Cathelicidins form a family of small host defense peptides distinct from another class of cationic antimicrobial peptides, the defensins. They are expressed as large precursor molecules with a highly ...conserved pro-domain known as the cathelin-like domain (CLD). CLDs have high degrees of sequence homology to cathelin, a protein isolated from pig leukocytes and belonging to the cystatin family of cysteine protease inhibitors. In this report, we describe for the first time the X-ray crystal structure of the human CLD (hCLD) of the sole human cathelicidin, LL-37. The structure of the hCLD, determined at 1.93 Å resolution, shows the cystatin-like fold and is highly similar to the structure of the CLD of the pig cathelicidin, protegrin-3. We assayed the in vitro antibacterial activities of the hCLD, LL-37, and the precursor form, pro-cathelicidin (also known as hCAP18), and we found that the unprocessed protein inhibited the growth of Gram-negative bacteria with efficiencies comparable to that of the mature peptide, LL-37. In addition, the antibacterial activity of LL-37 was not inhibited by the hCLD intermolecularly, because exogenously added hCLD had no effect on the bactericidal activity of the mature peptide.

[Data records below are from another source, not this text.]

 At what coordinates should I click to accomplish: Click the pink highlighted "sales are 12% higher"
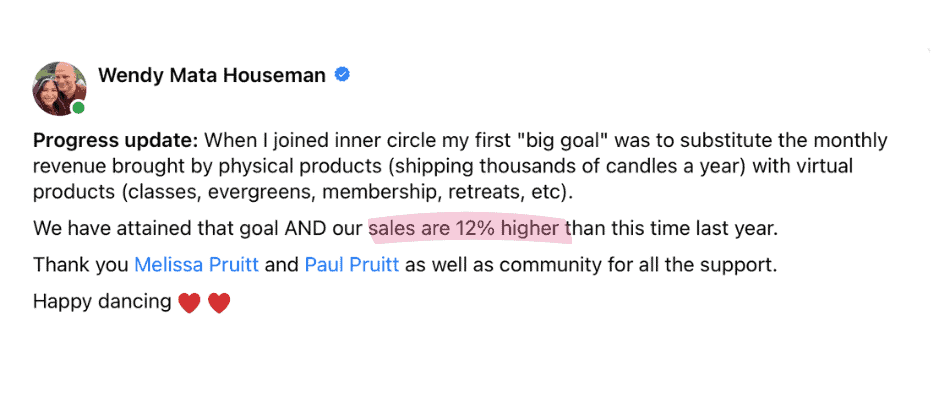(x=469, y=228)
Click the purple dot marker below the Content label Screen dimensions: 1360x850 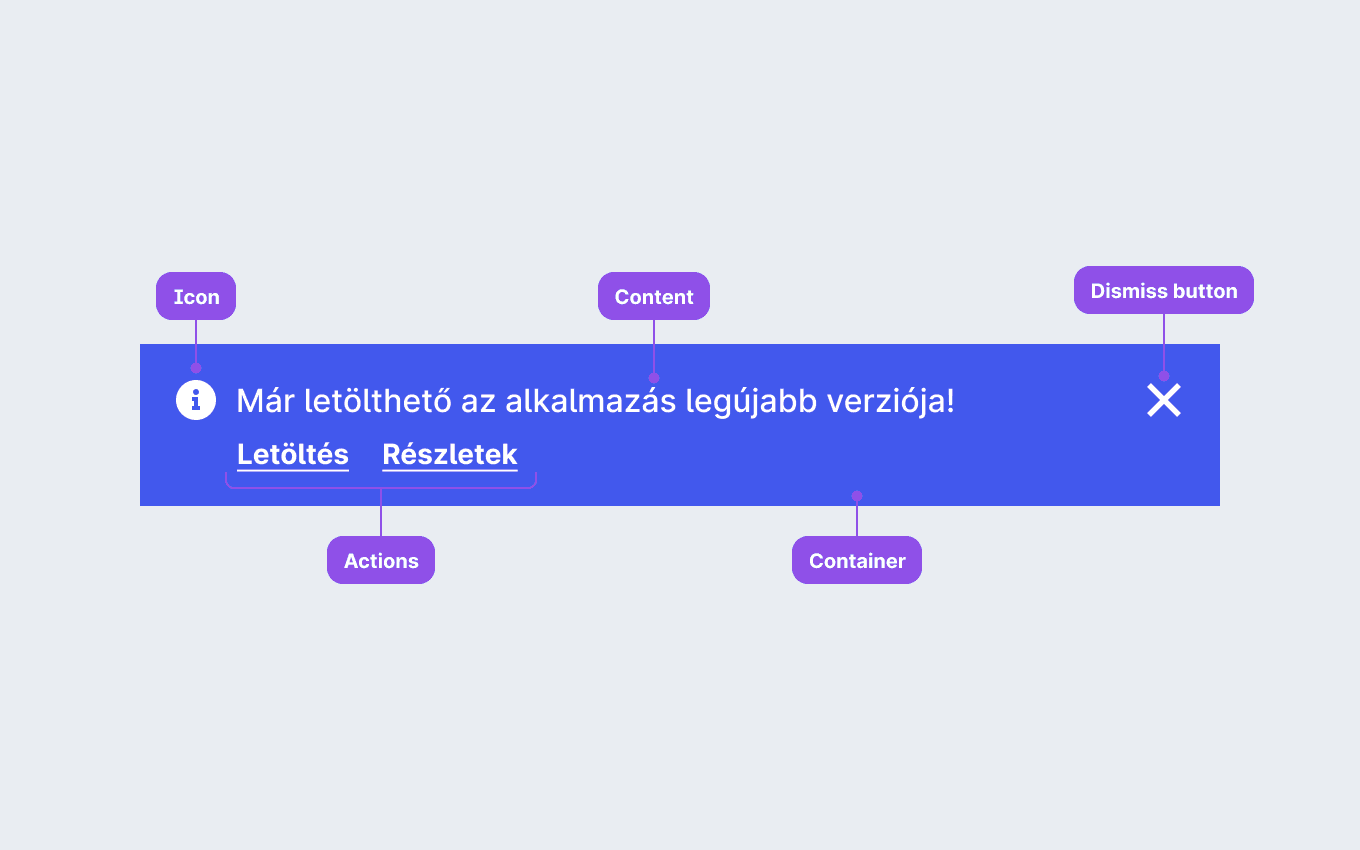[x=654, y=378]
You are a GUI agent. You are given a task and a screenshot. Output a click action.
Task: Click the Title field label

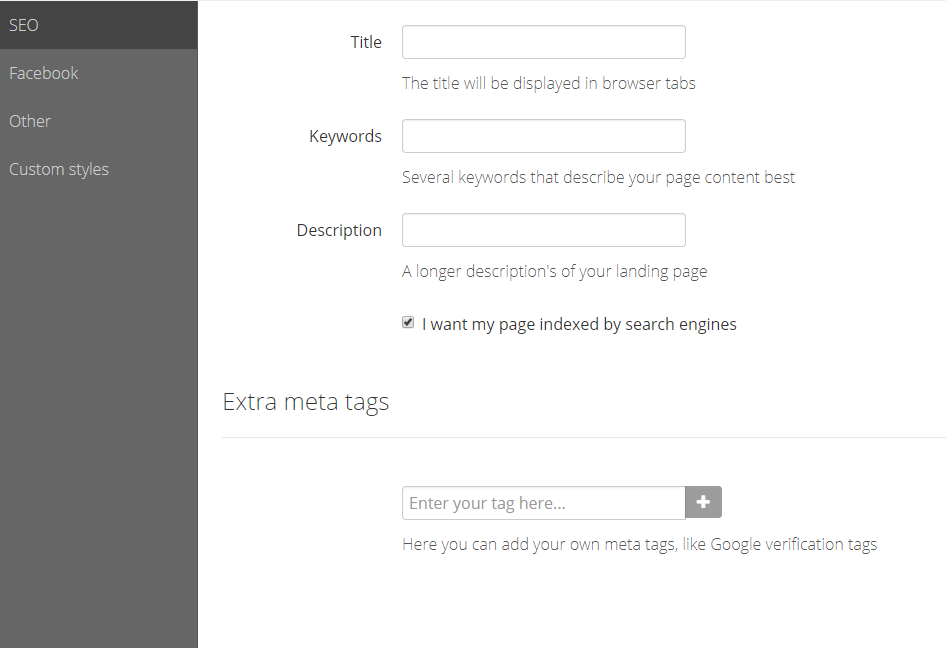[366, 42]
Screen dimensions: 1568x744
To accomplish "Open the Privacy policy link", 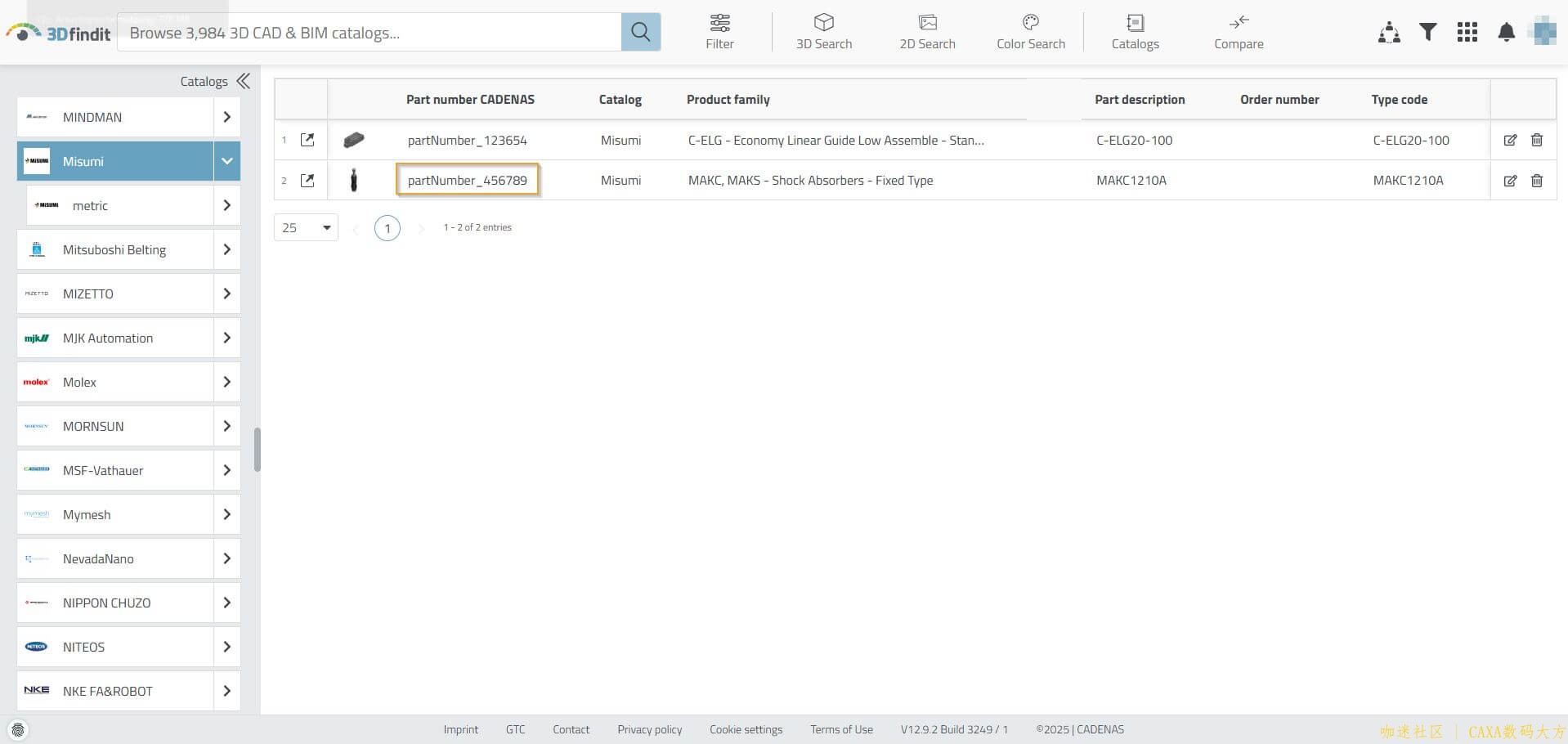I will (649, 729).
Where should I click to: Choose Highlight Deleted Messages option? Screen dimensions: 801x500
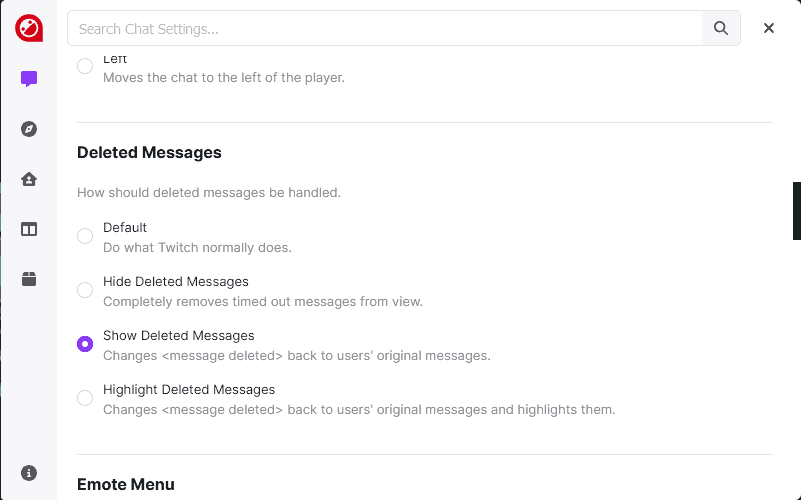[85, 398]
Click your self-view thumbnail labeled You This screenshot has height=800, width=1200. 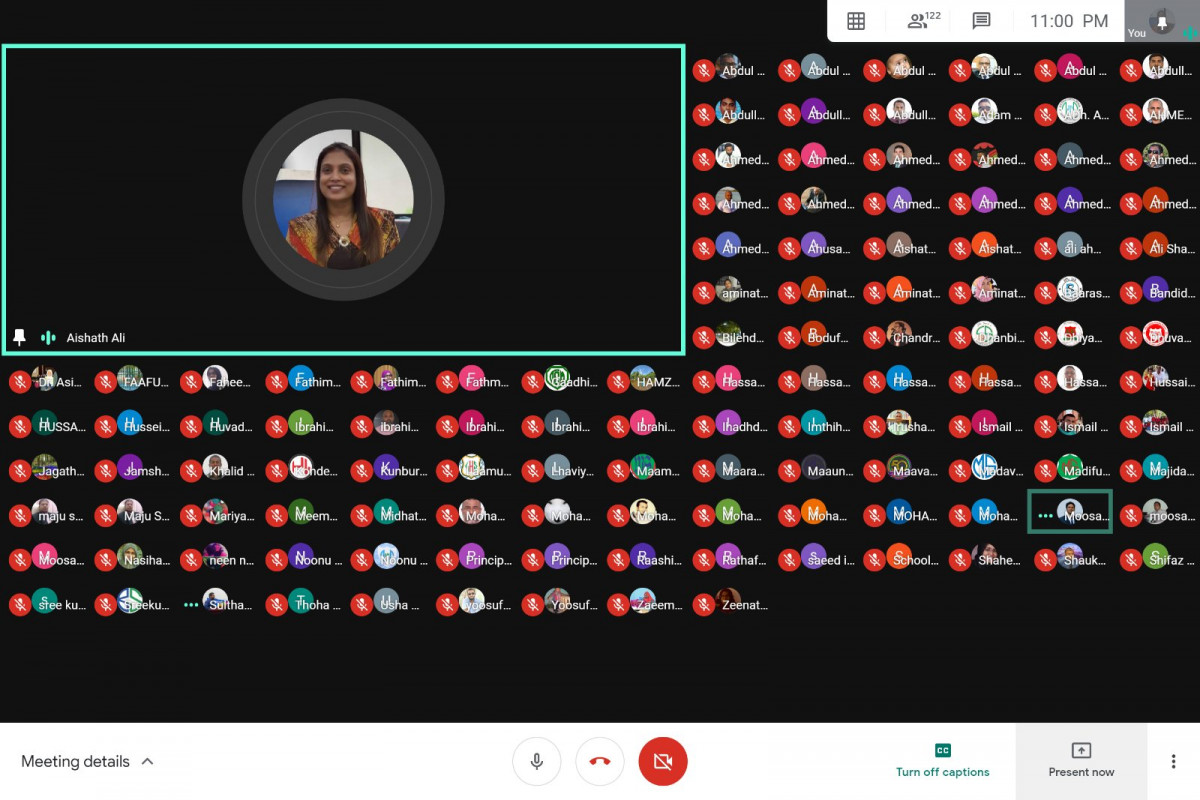(1161, 21)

The hCLD itself lacked antimicrobial function and did not inhibit the cysteine protease, cathepsin L. Our results contrast with previous reports of hCLD activity. A comparative structural analysis between the hCLD and the cysteine protease inhibitor stefin A showed why the hCLD is unable to function as an inhibitor of cysteine proteases. In this respect, the cystatin scaffold represents an ancestral structural platform from which proteins evolved divergently, with some losing inhibitory functions.